Mais alors, laquelle choisir à l’heure de faire ses valises ? Ceux qui s’y rendent
à la recherche du soleil reviendront émerveillés par la beauté des volcans.
Ceux qui cherchent le repos et la tranquillité loin des plages bondées constateront
que l’on peut associer randonnées et baignades dans des criques isolées. Mais
si, on vous le promet, elles existent encore ! L’essentiel du tourisme balnéaire
se regroupe dans quelques épicentres des îles principales, laissant aux Canariens
et aux plus aventuriers d’entre vous la possibilité de séjourner dans les recoins
les plus authentiques.
De nos jours, les intrépides navigateurs à la voile y font leur dernière escale
avant de se lancer dans l’Atlantique, réécrivant ainsi l’histoire de Christophe
Colomb à chacun de leurs passages.
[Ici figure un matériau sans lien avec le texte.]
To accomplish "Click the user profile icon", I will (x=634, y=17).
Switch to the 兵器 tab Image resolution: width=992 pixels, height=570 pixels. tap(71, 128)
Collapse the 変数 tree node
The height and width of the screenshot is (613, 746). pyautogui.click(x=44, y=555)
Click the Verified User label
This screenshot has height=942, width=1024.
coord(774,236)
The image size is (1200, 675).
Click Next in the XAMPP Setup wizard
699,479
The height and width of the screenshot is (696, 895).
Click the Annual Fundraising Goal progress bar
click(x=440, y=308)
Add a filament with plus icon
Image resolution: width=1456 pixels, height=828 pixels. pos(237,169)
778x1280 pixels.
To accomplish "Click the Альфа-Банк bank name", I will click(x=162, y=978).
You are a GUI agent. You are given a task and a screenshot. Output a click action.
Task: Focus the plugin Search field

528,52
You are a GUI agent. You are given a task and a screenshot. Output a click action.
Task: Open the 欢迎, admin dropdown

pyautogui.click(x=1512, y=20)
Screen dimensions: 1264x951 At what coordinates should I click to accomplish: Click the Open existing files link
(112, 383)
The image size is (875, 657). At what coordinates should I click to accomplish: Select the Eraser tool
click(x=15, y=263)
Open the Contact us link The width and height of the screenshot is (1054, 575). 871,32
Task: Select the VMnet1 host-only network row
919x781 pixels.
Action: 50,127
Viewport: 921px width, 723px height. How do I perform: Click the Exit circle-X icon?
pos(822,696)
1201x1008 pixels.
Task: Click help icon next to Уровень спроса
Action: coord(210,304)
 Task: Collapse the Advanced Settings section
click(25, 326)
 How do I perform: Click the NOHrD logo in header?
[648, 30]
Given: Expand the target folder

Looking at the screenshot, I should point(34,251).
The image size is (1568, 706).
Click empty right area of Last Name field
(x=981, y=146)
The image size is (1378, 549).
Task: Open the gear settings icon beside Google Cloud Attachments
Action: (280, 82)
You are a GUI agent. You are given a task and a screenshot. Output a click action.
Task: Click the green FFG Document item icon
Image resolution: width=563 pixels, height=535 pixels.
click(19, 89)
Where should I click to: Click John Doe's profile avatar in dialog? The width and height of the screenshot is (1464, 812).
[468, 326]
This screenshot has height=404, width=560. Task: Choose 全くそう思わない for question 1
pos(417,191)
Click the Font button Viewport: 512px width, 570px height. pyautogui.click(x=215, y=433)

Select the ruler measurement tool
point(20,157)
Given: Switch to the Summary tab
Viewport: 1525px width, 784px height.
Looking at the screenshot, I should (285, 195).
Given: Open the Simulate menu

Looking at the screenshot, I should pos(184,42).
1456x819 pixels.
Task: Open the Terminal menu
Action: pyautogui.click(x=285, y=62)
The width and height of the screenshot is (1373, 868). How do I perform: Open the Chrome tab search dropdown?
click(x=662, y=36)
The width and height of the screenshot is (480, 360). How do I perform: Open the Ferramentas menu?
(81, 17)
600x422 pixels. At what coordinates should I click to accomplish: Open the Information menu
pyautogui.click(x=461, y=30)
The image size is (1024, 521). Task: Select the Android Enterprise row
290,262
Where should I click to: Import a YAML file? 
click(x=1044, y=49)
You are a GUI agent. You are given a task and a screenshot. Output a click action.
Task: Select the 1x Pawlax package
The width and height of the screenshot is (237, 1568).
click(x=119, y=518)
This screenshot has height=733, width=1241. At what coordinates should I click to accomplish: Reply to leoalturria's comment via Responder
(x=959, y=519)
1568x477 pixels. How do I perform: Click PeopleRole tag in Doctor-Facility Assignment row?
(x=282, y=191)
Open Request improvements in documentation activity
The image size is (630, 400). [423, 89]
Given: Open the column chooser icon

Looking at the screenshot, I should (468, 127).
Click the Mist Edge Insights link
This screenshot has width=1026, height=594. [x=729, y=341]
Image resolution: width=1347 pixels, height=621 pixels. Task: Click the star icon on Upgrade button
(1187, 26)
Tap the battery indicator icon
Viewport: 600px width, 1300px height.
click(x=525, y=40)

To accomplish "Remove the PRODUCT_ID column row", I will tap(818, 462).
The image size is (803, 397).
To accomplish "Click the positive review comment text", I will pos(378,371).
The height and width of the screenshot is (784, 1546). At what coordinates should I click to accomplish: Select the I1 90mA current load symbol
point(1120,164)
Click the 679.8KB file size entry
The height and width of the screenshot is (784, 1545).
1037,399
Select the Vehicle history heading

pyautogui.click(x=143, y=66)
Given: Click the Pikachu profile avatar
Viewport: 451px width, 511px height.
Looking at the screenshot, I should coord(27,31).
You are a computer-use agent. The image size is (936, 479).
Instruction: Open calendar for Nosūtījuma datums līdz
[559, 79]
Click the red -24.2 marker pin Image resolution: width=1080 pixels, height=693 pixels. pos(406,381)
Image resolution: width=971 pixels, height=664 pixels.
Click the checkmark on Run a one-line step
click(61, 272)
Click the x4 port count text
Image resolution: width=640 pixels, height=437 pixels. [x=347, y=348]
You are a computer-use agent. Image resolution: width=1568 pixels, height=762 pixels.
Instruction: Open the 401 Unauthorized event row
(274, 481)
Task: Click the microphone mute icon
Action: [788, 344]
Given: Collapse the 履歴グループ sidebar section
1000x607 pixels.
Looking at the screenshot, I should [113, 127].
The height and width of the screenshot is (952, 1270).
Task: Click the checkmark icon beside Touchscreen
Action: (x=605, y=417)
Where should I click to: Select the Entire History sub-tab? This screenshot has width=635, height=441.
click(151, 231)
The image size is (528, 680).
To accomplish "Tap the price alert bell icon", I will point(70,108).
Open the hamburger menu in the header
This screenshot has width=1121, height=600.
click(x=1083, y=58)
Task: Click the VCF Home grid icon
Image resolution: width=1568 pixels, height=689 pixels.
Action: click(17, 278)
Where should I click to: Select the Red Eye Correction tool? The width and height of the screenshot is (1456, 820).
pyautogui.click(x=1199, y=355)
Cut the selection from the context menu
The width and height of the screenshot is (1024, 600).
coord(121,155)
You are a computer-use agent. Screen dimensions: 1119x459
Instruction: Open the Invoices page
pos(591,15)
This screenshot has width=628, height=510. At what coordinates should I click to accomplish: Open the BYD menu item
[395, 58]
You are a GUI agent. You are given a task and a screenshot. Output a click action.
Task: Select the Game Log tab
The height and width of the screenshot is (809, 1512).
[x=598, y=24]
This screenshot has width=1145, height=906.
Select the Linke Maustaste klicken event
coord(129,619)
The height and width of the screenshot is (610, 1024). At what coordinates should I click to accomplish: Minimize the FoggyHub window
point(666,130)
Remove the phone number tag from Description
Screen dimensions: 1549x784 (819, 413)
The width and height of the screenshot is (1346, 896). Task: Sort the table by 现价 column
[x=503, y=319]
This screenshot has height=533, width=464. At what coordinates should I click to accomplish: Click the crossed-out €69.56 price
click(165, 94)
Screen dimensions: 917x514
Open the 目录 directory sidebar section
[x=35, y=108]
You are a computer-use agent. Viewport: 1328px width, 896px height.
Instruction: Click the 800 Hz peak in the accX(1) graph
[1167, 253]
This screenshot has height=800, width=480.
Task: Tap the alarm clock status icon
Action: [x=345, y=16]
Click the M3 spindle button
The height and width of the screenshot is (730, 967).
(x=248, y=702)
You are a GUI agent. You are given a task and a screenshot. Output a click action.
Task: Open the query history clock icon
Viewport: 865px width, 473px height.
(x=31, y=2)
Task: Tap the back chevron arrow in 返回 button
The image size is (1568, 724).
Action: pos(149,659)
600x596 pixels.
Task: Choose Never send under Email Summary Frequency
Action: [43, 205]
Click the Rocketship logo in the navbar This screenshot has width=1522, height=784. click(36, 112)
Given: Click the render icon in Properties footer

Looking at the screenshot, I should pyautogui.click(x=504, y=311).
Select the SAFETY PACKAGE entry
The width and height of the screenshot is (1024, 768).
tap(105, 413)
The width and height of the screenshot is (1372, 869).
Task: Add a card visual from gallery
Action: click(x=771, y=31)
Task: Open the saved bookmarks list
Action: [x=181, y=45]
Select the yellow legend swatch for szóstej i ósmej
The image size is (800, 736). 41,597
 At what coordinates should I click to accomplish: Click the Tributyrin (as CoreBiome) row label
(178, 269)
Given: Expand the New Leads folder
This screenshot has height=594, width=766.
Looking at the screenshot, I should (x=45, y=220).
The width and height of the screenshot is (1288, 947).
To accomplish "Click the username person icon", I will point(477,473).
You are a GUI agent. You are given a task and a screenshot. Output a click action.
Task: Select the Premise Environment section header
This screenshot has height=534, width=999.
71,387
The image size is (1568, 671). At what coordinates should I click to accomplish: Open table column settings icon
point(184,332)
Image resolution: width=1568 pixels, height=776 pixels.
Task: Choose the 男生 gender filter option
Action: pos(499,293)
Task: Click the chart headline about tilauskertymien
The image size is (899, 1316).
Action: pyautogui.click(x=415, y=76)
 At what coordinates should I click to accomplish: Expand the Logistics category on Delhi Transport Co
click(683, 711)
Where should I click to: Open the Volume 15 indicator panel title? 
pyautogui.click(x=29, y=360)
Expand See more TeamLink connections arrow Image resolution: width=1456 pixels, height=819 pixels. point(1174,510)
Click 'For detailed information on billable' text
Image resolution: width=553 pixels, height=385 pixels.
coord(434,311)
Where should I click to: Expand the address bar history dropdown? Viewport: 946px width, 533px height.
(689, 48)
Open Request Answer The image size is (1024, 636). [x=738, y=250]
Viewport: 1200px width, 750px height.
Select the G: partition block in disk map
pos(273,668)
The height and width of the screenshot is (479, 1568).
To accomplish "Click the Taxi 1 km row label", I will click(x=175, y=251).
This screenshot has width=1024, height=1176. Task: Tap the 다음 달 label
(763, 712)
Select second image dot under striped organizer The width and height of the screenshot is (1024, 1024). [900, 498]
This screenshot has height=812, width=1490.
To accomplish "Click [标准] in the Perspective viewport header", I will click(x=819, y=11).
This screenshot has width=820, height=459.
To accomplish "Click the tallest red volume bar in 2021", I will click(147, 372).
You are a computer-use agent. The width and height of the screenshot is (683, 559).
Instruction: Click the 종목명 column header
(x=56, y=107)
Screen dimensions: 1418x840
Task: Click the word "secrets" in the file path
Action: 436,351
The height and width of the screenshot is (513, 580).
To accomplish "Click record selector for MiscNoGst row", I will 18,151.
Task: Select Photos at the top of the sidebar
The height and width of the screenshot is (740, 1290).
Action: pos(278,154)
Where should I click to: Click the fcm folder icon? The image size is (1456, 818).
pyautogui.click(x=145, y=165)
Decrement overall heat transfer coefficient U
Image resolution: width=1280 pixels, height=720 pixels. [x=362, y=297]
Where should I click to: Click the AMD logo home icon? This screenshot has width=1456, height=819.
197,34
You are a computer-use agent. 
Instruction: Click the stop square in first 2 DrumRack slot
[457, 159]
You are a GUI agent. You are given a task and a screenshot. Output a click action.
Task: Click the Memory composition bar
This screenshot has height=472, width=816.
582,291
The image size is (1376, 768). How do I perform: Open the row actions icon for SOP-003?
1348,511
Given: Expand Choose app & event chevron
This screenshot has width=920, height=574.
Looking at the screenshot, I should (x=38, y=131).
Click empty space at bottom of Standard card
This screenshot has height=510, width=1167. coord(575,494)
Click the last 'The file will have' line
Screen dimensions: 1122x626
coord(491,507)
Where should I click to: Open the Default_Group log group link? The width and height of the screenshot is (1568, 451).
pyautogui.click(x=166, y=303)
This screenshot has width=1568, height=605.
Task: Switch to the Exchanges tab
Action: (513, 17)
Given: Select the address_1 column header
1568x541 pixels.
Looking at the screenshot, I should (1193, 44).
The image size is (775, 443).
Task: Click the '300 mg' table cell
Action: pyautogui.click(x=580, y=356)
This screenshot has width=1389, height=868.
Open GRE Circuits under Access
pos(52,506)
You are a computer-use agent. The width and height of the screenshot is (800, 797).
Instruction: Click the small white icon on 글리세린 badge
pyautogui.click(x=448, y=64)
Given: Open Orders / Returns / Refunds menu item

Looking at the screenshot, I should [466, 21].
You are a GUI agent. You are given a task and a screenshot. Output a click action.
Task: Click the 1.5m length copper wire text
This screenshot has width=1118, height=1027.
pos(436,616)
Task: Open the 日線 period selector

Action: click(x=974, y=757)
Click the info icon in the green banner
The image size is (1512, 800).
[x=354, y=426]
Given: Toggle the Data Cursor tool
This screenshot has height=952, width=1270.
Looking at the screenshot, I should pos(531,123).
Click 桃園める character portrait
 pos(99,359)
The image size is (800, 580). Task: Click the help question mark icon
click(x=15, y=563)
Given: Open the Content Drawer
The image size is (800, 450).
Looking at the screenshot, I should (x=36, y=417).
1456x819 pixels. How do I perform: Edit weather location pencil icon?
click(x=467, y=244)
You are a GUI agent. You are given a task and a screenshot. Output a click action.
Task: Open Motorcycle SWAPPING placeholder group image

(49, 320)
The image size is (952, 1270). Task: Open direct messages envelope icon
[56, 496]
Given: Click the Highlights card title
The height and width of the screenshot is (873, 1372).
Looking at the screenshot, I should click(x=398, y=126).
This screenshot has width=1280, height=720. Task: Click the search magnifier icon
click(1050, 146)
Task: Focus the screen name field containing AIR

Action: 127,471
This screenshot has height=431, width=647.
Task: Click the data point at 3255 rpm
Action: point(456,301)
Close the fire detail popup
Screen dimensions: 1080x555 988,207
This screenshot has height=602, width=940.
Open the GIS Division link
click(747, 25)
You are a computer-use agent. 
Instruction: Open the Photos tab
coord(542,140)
Certains y verront un avant-poste de l’Afrique
; d’autres, un trait d’union entre l’Europe et l’Amérique du Sud. Les Espagnols,
eux, les considèrent comme leurs tropiques. En tout cas, les Canaries ne cessent
de nous séduire par leurs paysages contrastés et par leur exotisme à la portée
de plus d’une bourse. Là, à trois heures des principales capitales européennes
et loin, bien loin des jungles en béton.